The terminal output and the log don't suggest errors.

[2021-08-23 17:00:09] local.INFO: LDAP (ldap://myProvider.ds.myDomain.us:389) - Operation: Binding - Username: myProvider\svc_intranet_ldap  
[2021-08-23 17:00:09] local.INFO: LDAP (ldap://myProvider.ds.myDomain.us:389) - Operation: Bound - Username: myProvider\svc_intranet_ldap  
[2021-08-23 17:00:09] local.INFO: LDAP (ldap://myProvider.ds.myDomain.us:389) - Operation: Paginate - Base DN: DC=myProvider,DC=ds,DC=myDomain,DC=us - Filter: (&(samAccountName=fmulder)(objectclass=\75\73\65\72)(objectclass=\50\65\72\73\6f\6e)) - Selected: (objectguid,*) - Time Elapsed: 19.51  
[2021-08-23 17:00:13] local.INFO: Starting import of [1] LDAP objects.  
[2021-08-23 17:00:13] local.INFO: Object with name [Mulder, Fox] is being synchronized.  
[2021-08-23 17:00:13] local.INFO: Object with name [Mulder, Fox] has been successfully synchronized.  
[2021-08-23 17:00:13] local.INFO: Completed import. Imported [0] new LDAP objects. Synchronized [1] existing LDAP objects. 

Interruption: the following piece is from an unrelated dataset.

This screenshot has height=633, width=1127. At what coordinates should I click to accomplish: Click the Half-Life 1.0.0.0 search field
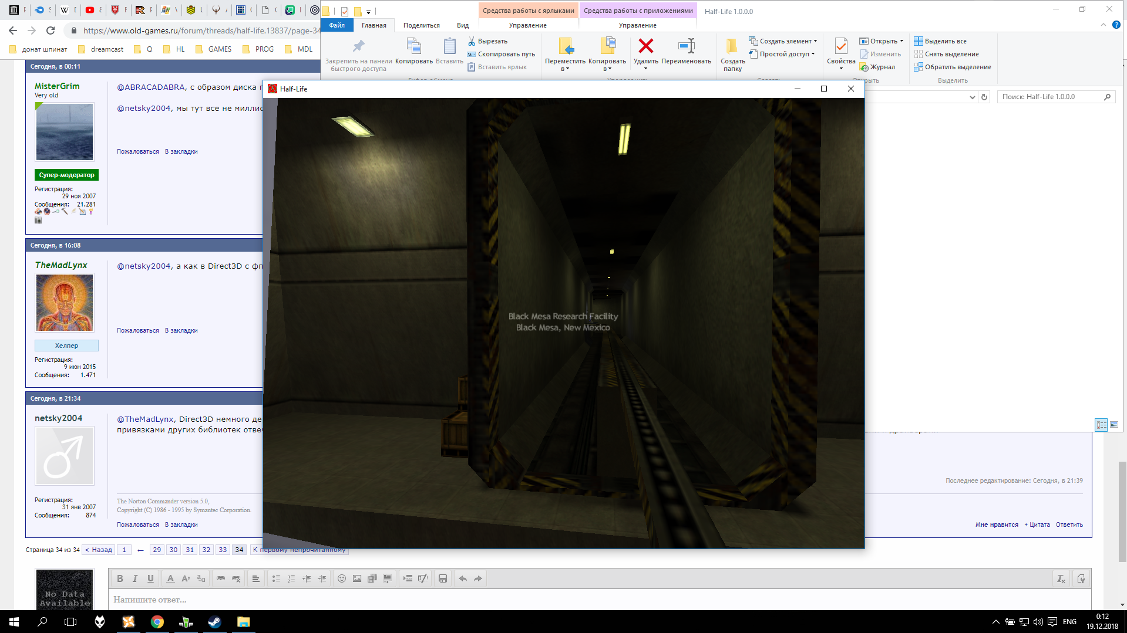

Is this something mis-configured on my end or is the soft-delete not working?

Thank you, Derek

[stevebauman]

Hi there @dereknutile!

Can you post your App\Ldap\Ccso\User model code?

[dereknutile]

Hi @stevebauman, sure thing.

<?php

namespace App\Ldap\Ccso;

use LdapRecord\Models\Model;

class User extends Model
{
    protected $connection = 'ccso';

    /**
     * The object classes of the LDAP model.
     *
     * @var array
     */
    public static $objectClasses = [
        'user',
        'Person',
    ];
}

[stevebauman]

Thanks @dereknutile. Your model must extend the built-in ActiveDirectory\User model so that LdapRecord knows the user is in-fact from Active Directory. This model implements an interface which is checked during import:

https://github.com/DirectoryTree/LdapRecord-Laravel/blob/1f6c40bbd8857236225c0ce7aa3a088c484e2efd/src/Commands/LdapUserImporter.php#L47

For example:

<?php

namespace App\Ldap\Ccso;

use LdapRecord\Models\ActiveDirectory\User as BaseUser;

class User extends BaseUser
{
    protected $connection = 'ccso';
}

Give that a shot 👍

[dereknutile]

Ah, that makes perfect sense. It worked, thank you @stevebauman!

[stevebauman]

Awesome, happy to help @dereknutile! Glad you're up and running 🎉

[wardpieters]

Your model must extend the built-in ActiveDirectory\User model so that LdapRecord knows the user is in-fact from Active Directory. This model implements an interface which is checked during import:

https://github.com/DirectoryTree/LdapRecord-Laravel/blob/1f6c40bbd8857236225c0ce7aa3a088c484e2efd/src/Commands/LdapUserImporter.php#L47

Hi @stevebauman! What if I'm using FreeIPA instead of ActiveDirectory and my User model looks like this?

use Illuminate\Foundation\Auth\User as Authenticatable;

class User extends Authenticatable implements LdapAuthenticatable, MustVerifyEmail, Auditable
{
    use HasApiTokens, AuthenticatesWithLdap, HasLdapUser, HasFactory, Notifiable, SoftDeletes, HasRoles, \OwenIt\Auditing\Auditable;

Thanks, Ward